Per un pacifico e amicale rapporto tra istituzioni e cronisti
È la nuova categoria
socio-culturale, o forse solo un vano, e vacuo, espediente propagandistico, un
debole mezzo per tentare di allontanare da sé critiche e accuse. La “stampa
disonesta”, a questo punto, ossessivamente indicata da Lapenna come causa di
tutti i mali, va avanti per la sua strada, passo fermo e testa alta. Intanto,
una breve annotazione: quando Berlusconi grida al complotto mass-mediatico, a
sinistra si invoca la resistenza contro il tiranno pronto ad usare la
museruola, mentre il sindaco nostro, che è appunto di sinistra, non si rende
conto di imitare, per mimesi e per metessi, il più noto cittadino di Arcore.
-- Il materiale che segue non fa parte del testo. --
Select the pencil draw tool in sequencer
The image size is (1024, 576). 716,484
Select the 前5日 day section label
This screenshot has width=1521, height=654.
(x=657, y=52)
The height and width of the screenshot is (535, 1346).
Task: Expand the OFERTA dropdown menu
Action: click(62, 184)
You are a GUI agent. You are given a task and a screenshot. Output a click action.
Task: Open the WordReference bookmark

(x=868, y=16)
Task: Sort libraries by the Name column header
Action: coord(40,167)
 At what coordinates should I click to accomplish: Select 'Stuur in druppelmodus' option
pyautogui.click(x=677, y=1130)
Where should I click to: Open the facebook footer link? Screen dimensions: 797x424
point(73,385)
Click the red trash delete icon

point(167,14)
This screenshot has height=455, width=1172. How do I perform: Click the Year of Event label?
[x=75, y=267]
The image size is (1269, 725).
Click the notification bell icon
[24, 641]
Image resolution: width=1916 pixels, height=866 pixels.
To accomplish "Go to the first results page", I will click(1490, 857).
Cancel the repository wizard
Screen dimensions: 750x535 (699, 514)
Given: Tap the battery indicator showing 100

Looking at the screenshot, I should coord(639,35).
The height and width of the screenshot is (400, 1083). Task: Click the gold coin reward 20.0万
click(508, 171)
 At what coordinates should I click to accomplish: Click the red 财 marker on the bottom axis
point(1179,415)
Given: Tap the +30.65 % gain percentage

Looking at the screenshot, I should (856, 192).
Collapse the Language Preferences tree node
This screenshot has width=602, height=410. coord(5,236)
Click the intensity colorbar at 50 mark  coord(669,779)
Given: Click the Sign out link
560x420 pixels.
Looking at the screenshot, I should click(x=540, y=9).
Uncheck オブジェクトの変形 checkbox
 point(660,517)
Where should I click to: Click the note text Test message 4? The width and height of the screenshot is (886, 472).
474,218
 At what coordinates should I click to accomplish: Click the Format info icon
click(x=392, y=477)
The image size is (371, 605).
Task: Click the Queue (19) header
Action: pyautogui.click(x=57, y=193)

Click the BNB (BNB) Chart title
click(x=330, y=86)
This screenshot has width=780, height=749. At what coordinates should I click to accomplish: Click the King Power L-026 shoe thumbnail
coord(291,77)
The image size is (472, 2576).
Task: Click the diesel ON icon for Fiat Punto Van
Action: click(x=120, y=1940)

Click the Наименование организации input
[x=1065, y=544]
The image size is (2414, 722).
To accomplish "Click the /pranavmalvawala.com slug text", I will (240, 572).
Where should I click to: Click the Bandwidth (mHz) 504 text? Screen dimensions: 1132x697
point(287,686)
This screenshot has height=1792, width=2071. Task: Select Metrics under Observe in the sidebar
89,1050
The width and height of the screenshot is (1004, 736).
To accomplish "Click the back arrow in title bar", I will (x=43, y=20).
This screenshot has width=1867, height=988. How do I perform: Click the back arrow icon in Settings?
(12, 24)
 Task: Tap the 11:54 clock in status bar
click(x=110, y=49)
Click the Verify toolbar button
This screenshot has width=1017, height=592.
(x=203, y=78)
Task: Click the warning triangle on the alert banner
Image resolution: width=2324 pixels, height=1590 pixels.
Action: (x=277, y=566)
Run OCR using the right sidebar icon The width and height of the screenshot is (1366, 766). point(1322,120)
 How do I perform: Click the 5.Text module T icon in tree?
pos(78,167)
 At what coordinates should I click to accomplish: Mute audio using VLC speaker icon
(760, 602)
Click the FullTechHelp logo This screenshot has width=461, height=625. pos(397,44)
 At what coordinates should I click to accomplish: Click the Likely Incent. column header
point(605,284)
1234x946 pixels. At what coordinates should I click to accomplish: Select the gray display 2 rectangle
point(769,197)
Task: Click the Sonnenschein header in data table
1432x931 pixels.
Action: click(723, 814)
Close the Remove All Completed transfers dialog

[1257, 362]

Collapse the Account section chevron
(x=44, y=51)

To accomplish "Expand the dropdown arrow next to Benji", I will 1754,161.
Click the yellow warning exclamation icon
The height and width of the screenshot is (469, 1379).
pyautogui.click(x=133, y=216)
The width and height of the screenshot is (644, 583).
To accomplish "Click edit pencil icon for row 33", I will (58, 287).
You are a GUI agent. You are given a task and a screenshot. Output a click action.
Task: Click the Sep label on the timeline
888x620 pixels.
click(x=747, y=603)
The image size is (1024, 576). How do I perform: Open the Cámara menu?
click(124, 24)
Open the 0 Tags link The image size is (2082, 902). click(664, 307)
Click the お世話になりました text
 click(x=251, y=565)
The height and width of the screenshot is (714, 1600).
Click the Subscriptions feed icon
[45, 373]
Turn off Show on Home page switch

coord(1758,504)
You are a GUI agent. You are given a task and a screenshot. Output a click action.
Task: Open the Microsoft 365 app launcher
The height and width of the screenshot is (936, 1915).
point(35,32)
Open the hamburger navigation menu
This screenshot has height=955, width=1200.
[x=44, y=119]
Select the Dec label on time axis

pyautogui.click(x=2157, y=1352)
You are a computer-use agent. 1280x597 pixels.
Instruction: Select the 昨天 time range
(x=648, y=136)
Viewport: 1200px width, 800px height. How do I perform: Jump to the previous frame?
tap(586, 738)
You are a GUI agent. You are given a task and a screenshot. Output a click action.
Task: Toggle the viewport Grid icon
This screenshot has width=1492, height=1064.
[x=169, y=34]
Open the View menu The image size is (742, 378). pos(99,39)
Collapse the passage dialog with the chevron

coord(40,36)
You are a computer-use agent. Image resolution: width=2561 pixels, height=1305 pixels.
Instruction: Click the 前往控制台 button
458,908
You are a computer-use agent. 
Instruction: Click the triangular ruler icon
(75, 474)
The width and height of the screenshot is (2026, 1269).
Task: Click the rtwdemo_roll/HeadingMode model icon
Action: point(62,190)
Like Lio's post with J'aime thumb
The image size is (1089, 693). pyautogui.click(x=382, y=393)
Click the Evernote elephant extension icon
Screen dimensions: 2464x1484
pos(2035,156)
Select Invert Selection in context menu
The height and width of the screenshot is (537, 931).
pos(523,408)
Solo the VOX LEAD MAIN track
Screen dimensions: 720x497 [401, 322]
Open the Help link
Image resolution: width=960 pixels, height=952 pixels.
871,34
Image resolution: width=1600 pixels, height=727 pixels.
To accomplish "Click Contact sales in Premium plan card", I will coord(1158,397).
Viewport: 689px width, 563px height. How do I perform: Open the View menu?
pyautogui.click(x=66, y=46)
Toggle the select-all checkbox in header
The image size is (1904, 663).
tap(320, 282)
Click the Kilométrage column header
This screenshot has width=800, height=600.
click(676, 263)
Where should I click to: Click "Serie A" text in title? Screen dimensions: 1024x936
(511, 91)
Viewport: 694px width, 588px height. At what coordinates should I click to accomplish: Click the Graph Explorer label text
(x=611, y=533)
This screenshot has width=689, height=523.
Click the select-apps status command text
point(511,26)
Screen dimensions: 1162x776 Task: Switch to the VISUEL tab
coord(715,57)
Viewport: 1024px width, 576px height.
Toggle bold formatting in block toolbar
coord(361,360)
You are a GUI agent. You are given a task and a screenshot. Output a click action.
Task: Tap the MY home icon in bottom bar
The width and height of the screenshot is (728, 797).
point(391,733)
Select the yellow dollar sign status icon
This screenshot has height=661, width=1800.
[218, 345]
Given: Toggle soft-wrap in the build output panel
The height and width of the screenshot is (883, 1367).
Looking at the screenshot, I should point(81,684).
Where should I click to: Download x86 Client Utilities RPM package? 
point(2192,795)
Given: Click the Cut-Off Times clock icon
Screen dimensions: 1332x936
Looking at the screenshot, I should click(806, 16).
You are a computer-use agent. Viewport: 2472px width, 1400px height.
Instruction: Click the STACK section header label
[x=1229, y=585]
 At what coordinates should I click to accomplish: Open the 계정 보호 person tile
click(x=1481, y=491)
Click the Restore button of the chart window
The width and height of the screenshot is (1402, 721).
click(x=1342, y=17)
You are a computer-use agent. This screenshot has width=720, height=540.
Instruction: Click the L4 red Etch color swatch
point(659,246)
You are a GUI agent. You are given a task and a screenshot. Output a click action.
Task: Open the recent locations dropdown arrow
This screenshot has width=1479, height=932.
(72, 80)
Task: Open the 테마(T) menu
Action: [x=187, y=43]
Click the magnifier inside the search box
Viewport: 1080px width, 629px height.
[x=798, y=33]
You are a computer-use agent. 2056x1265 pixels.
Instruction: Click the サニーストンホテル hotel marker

Quando cominciai a scrivere su un giornale, tanto tempo fa, il mio
capo-redattore, una donna, mi disse: “Guarda che a Vasto i politici non sono
abituati al rapporto con la stampa”. Passato un terzo di secolo, la situazione
non si è evoluta. I nostri rappresentanti, fatte le dovute eccezioni,
prediligono un rapporto amicale col cronista, che vorrebbero ben volentieri
degradare a mero reggi-microfono, uno che non fa troppe domande, soprattutto
quelle scomode, quelle impertinenti, uno che non va a spulciare le carte.
Lapenna ha qualche
problema con quotidiani, siti e blog: non sopporta, si infastidisce, non si
riconosce in una situazione nella quale ognuno, nei limiti stabiliti dal codice
penale, scrive quello che vuole. Ma la “stampa disonesta” non è solo questo,
non è un rozzo sfogo contro il potente di turno; è anche studio, passione,
capacità, impegno, articoli che hanno una loro valenza. Chi non se la sente di
stare dentro queste regole può anche farsi da parte.